Quelques jours avant la diffusion dans la presse de ce rapport préliminaire de l’ONU, le M23 avait produit un premier « bilan d’évaluation des accords de Nairobi« . L’analyse de René Abandi, le patron de l’aile politique de l’ex-rébellion, partage une partie des critiques de l’ONU sur la lenteur du processus de Nairobi. « La mise en oeuvre des engagements a du plomb dans l’aile » déclare René Abandi, qui estime que « la responsabilité du gouvernement est pleinement engagée et sa bonne foi sérieusement mise en cause« . Dans ce document à charge contre les autorités congolaises, l’ex-M23 affirme avoir réalisé « 100% » des promesses de Nairobi, alors que le gouvernement n’avait tenu « qu’un seul de ses engagements : la promulgation de la loi d’amnistie« . Selon René Abandi, plusieurs promesses manquent à l’appel : « libération des prisonniers, transformation du M23 en parti politique, mise en place d’une commission démobilisation et réinsertion, le retour et la réinstallation des réfugiés et déplacés internes, la mise en place de la Commission réconciliation nationale…« .
Amnistie totale ?
Le M23 dénonce également l’exclusion de l’amnistie de certains membres du M23, notamment les principaux chefs militaires.
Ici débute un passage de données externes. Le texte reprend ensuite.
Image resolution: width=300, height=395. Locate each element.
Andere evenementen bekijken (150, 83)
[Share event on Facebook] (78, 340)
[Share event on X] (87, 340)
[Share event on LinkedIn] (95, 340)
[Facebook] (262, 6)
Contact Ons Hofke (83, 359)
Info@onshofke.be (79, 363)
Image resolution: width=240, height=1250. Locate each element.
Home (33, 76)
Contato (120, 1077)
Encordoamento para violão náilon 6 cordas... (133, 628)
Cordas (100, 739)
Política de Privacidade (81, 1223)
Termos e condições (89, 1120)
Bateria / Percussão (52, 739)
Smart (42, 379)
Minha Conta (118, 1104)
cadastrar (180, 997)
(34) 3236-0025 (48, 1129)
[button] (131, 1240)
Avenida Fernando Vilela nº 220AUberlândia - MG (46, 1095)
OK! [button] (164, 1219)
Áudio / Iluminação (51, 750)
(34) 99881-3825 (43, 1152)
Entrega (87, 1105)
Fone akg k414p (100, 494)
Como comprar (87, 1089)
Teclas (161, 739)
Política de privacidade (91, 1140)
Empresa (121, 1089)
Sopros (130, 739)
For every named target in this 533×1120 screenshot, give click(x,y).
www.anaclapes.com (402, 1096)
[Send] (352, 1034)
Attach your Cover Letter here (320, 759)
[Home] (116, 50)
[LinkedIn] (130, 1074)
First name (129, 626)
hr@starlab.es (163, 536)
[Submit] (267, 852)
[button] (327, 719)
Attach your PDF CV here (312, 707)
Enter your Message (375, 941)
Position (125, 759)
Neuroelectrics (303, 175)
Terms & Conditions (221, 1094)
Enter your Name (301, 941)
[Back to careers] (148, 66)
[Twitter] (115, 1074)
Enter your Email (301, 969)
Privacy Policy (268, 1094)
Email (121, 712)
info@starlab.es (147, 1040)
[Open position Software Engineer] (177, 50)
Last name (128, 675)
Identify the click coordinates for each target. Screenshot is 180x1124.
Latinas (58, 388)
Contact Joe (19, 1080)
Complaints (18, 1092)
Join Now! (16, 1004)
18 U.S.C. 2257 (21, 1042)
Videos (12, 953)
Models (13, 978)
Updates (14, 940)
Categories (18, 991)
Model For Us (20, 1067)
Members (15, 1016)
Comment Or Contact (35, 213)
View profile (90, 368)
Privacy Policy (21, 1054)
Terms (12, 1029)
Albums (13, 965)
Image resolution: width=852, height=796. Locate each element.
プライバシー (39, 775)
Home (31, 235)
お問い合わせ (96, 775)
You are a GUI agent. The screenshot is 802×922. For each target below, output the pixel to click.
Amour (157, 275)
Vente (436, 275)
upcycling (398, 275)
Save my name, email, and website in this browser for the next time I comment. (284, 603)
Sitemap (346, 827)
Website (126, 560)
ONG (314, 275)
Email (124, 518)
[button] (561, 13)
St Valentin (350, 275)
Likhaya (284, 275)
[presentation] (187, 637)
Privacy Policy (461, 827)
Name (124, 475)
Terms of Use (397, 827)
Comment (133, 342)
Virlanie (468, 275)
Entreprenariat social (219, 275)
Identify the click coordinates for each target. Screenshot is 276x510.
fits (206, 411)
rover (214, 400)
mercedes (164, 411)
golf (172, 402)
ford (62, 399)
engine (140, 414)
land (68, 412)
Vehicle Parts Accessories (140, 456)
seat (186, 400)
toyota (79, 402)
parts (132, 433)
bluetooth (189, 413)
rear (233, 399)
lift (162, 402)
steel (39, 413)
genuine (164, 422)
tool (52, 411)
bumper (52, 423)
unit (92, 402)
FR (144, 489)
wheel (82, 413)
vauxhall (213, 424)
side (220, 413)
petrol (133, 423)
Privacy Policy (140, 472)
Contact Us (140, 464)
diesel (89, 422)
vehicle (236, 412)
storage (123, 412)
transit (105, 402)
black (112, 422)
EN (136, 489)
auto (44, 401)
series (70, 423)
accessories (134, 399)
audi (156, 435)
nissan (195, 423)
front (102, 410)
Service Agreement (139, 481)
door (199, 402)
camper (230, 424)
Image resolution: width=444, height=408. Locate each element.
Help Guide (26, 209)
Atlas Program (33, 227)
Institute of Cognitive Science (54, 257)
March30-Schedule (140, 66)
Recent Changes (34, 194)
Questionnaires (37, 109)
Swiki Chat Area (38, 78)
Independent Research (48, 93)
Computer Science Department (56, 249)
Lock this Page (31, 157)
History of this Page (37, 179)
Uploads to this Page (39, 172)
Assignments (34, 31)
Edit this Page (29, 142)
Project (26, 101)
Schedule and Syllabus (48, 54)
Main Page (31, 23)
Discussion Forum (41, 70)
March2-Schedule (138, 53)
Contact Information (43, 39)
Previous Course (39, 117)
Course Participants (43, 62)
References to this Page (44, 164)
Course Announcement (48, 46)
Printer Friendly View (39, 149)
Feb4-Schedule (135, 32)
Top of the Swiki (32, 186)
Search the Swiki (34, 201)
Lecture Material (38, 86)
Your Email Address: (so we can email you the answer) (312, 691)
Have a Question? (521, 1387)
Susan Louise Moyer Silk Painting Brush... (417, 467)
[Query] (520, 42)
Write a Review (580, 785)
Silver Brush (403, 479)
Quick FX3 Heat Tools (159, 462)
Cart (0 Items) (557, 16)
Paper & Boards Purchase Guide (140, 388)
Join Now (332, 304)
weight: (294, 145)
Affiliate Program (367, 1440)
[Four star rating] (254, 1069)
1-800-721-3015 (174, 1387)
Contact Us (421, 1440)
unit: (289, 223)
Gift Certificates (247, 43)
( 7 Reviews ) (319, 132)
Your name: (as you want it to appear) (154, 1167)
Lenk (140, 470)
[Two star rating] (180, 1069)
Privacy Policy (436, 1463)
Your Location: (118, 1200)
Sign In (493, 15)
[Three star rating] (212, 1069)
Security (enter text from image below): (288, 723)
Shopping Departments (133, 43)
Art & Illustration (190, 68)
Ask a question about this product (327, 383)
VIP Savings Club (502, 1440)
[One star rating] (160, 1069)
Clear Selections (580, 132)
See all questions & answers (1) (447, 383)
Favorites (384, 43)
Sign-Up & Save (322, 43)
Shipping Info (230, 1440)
René Abandi précise que dans les déclarations signées avec le gouvernement « aucune exception n’était prévue« . Et de considéré que « 6 mois après la signature de Nairobi, la question de l’amnistie n’est pas réglée car, même les membres du M23 qui ont rempli les fiches d’engagement continuent à être arrêtés« . Le M23 avait en effet toujours revendiqué une amnistie complète de ses membres.
Les germes d’une nouvelle contestation ?
Dans ce contexte de tensions entre les autorités congolaises et les ex-rebelles, les « anomalies » et les « retards » pointés par le rapport des experts de l’ONU ne laissent rien présager de bon pour l’avenir des Kivus. Pendant ce temps, le grand dispositif DDR III de démobilisation, désarmement et réintégration peine lui aussi à se mettre en place. Les conflits récents et à répétition dans la région des Grands Lacs ont toujours eu pour principale cause la mauvaise (ou la non-application) des accords de paix entre belligérants. Les rébellions passées : RCD, CNDP et aujourd’hui M23 sont toujours nées des errements, des atermoiements et de la mauvaise foi du gouvernement et des rebelles (avec des responsabilités souvent partagées). Cette fois-ci, la victoire militaire sur le M23 pourrait se transformer en défaite politique si Kinshasa ne prenait pas la mesure de l’urgence à régler une bonne fois pour toute les différents avec l’ex-rébellion. Au risque de voir naître une nouvelle contestation depuis les camps de l’Ouganda et du Rwanda voisin.